◆ **Work instruction**
Your task is to gather the lines below that hold the string "browser".

Data extracted from a collection:
------------------------------------------------

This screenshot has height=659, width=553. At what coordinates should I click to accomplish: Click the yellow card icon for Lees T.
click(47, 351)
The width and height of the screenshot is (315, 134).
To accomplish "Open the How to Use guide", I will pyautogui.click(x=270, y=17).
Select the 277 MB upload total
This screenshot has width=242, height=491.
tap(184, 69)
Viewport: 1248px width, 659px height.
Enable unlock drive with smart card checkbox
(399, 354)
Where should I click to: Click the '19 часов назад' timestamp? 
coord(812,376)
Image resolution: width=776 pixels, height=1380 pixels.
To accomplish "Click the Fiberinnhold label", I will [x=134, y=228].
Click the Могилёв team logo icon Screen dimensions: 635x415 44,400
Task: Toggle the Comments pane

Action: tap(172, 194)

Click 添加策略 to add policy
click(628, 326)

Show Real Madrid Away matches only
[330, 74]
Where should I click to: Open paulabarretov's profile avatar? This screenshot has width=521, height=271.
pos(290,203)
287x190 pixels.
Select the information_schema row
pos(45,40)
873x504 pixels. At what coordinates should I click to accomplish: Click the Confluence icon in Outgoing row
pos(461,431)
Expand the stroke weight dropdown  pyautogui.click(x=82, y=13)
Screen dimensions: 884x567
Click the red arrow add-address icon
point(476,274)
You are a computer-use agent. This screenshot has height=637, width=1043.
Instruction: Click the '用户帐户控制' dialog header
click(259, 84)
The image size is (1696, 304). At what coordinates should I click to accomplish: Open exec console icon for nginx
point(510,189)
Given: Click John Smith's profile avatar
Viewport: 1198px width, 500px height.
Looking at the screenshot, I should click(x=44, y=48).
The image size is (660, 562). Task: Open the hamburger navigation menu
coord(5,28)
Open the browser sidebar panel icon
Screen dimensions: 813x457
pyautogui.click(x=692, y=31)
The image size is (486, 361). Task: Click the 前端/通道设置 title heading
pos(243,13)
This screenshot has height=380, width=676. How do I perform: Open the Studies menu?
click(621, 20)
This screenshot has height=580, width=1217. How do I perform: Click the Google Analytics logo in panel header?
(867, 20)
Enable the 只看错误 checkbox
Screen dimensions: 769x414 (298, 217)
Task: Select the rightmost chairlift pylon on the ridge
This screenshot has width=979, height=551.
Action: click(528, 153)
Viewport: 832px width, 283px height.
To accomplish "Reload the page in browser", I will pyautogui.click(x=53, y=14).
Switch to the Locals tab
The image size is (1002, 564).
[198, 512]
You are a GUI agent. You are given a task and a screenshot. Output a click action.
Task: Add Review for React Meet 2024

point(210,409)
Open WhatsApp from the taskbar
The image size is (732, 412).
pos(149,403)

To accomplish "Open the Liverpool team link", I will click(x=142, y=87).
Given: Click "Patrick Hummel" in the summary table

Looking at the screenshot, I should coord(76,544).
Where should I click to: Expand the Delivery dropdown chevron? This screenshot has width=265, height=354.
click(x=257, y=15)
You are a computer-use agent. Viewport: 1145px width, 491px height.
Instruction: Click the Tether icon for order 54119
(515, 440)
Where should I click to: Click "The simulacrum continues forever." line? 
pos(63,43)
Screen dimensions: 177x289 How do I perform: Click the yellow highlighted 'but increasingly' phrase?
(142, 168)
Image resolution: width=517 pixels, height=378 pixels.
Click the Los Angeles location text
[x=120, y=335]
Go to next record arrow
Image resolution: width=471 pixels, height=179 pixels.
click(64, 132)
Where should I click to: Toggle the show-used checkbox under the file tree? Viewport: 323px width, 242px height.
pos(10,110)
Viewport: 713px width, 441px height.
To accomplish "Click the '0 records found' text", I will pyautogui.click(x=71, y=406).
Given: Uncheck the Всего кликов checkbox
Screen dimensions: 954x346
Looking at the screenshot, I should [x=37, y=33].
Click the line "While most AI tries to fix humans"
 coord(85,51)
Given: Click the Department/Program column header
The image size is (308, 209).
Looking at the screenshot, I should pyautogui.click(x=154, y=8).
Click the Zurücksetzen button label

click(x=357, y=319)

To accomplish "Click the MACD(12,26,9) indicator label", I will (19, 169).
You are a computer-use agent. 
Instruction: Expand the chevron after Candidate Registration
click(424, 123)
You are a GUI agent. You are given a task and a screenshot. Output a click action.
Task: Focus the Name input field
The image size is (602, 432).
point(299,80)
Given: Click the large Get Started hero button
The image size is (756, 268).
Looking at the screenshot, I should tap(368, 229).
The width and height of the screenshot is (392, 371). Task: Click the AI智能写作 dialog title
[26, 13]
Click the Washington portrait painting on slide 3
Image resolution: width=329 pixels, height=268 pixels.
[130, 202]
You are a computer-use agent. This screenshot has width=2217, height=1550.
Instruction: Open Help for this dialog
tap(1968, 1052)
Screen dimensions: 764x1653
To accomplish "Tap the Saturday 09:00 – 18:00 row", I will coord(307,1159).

------------------------------------------------

◆ **Answer to this exercise**
Open the browser sidebar panel icon
To accomplish "Reload the page in browser", I will pyautogui.click(x=53, y=14).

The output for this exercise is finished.